Essentially: we need a way to make things absolutely clear
when it comes to communicating the application's needs to
the theme.
One problem IIRC was that GTK+ theme had been
overriding explicitly set toolbar style, I think that the current
solution is that if the user sets a toolbar style, GTK+ theme
will not override it, giving application developers the opportunity
to use GtkToolbar widget in different portions of their application
than up at the top as what we commonly refer to now as
"the main application toolbar".
Now it's kind of assumed that application developers should
not override the toolbar style for the main application toolbar
because this configuration should follow the desktop settings etc.
For the case of the toolbar, this is working fine enough IMO.
Now a problem we currently have in Glade/gedit, is that we
absolutely need to override the padding of a GtkButton which
we place into the notebook tabs with a stock rendered 'X'
icon.
This is a more difficult issue because GtkButton can be used
in many different contexts, it's easy to say that a GtkButton
which is placed into a GtkButtonBox should have a certain
appearance... and then application developers have the
choice to pack the button into something different than a
GtkButtonBox if they need to escape the implied theming
consequences, but it's completely inappropriate to say
that theme writers should start to theme the GtkButton
differently if it's somewhere in a notebook tab, or elsewhere.

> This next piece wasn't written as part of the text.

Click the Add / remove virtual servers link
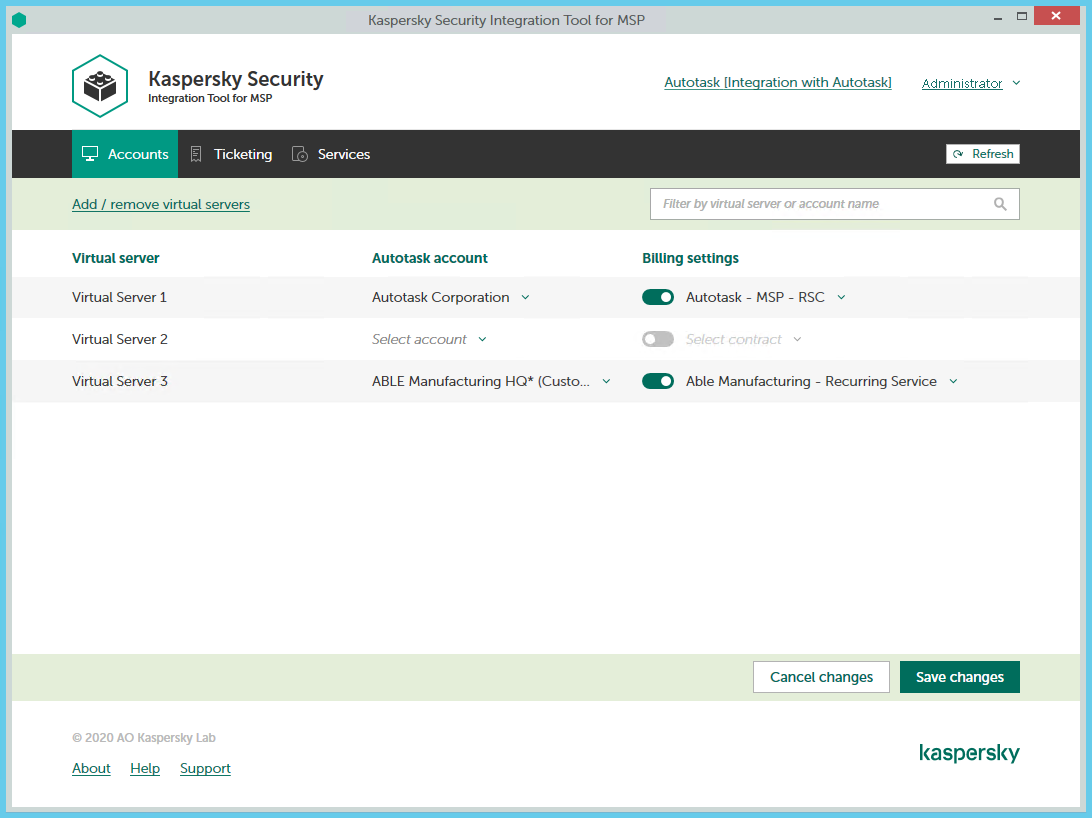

There are possibly a few approaches to address this
problem:
a.) Introduce some sort of "role" attribute on widgets which
allow theme writers to base their theming on a specific
"role" for which the widget was indented by the application
developer.
This is a bit undesirable because roles could quicky become
too many in number and hard to control, every apps needs
can be different after all.
b.) We could consider white-listing specific widgets for theming,
perhaps even if it only goes as far as padding and alignment
white listing
For instance, a GtkButton would receive the regular theme attributes
but only a GtkThemedButton would be effected by spacial attributes
from the theme (i.e. this would become the "law" for theme writers).
Option b.) makes a lot of sense when it comes to composite widgets such
as GtkInfoBar, GtkButtonBox children etc, then we get grey area around
widgets like GtkProgressBar (again, I need to put those in notebook tabs,
I dont want theme writers to muck about with the padding/alignment of
progress bars in my notebook tabs, but perhaps the padding and alignment
should be assigned for the progress bar which is specifically inside a
GtkProgressDialog
or GtkProgressWidget or GtkThemedProgressBar or such).
If application developers dont want to be theme effected at all for
some widgets,
then they should obviously write their own derived widgets and simply implement
GtkWidgetClass->draw() in their own beautiful/custom ways, this option
will always
be there and so it's not really a part of the problem we need to solve IMO.
In the most simple terms I can come up with, application developers
need to count
on their basic widgetry to show up as expected, and not get some extra wacky
space around the toolbar just because theme writers thought that "toolbars are
only for use at the top of the window below the menubar".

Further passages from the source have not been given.